Phonology is
the study of the sound system of languages. It is a huge area of language
theory and it is difficult to do more on a general language course than have an
outline knowledge of what
it includes. In an exam, you may be asked to comment on a text that you are
seeing for the first time in terms of various language descriptions, of which
phonology may be one. At one extreme, phonology is concerned with anatomy
and physiology - the organs of speech and how we learn to use
them. At another extreme, phonology shades into socio-linguistics as we
consider social attitudes to features of sound such as accent and intonation.

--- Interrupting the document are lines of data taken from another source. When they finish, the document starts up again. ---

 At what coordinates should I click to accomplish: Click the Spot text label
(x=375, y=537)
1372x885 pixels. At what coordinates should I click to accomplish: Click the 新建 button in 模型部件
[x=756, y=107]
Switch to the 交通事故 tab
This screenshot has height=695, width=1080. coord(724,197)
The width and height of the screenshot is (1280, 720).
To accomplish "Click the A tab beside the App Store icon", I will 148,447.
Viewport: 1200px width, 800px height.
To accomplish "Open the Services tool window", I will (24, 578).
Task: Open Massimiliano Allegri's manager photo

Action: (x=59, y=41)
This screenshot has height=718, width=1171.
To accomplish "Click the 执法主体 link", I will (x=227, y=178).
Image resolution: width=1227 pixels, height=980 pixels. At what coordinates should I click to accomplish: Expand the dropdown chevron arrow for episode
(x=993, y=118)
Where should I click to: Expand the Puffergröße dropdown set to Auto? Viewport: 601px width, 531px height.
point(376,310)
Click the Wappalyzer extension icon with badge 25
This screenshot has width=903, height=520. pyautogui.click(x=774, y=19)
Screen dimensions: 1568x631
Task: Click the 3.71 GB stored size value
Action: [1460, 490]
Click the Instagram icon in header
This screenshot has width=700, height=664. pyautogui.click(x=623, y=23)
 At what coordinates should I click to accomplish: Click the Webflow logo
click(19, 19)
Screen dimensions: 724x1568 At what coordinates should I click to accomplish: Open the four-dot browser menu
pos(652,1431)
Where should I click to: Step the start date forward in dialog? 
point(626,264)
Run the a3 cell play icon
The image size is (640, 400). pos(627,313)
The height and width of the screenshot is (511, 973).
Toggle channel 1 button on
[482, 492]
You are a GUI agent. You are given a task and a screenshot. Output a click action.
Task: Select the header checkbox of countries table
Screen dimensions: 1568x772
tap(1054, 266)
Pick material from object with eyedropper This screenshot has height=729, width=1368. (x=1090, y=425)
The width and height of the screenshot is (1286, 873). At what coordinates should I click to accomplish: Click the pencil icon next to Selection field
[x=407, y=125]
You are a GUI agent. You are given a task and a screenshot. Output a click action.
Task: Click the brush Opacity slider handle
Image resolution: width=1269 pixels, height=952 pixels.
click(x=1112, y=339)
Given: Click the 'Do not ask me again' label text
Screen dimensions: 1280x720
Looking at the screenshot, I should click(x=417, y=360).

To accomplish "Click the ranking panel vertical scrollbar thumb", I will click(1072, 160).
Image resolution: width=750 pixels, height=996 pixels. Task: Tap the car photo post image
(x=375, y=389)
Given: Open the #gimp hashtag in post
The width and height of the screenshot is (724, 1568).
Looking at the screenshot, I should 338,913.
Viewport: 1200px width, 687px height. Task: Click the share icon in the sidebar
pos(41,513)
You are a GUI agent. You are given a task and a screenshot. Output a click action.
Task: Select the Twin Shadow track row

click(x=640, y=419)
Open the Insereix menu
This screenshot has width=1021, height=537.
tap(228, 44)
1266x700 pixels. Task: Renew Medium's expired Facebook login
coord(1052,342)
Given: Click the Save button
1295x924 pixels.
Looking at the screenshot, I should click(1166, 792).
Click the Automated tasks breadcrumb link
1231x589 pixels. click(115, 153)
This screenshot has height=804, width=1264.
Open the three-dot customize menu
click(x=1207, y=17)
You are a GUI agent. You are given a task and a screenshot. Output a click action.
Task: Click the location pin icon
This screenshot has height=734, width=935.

And part of the subject is concerned with finding objective standard ways of
recording speech, and representing this symbolically.
For some kinds
of study - perhaps a language investigation into the phonological development
of young children or regional variations in accent, you will need to use
phonetic transcription to be credible. But this is not necessary in all kinds
of study - in an exam, you may be concerned with stylistic effects of sound in
advertising or literature, such as assonance, rhyme or onomatopoeia
- and you do not need to use special phonetic symbols to do this.
Phonology, phonemes and phonetics
You may have known for some time that the
suffix “-phone” is to do with sounds. Think, for instance, of telephone,
microphone, gramophone and xylophone. The morpheme comes from Greek phonema,
which means “a sound”.
- Telephone means “distant sound”
- Microphone means “small sound” (because it sends an input to an amplifier which in turn drives loudspeakers - so the original sound is small compared to the output sound)
- Gramophone was originally a trade name. It comes from inverting the original form, phonograph (=sound-writing) - so called because the sound caused a needle to trace a pattern on a wax cylinder. The process is reversed for playing the sound back
- Xylophone means “wood sound” (because the instrument is one of very few where the musical note is produced simply by making wood resonate)
A phoneme
is a speech sound that helps us construct meaning. That is, if we replace it
with another sound (where this is possible) we get a new meaning or no meaning
at all. If I replace the initial consonant (/r/) from rubble, I
can get double or Hubble (astronomer for whom the space telescope
is named) or meaningless forms (as regards the lexicon of standard English)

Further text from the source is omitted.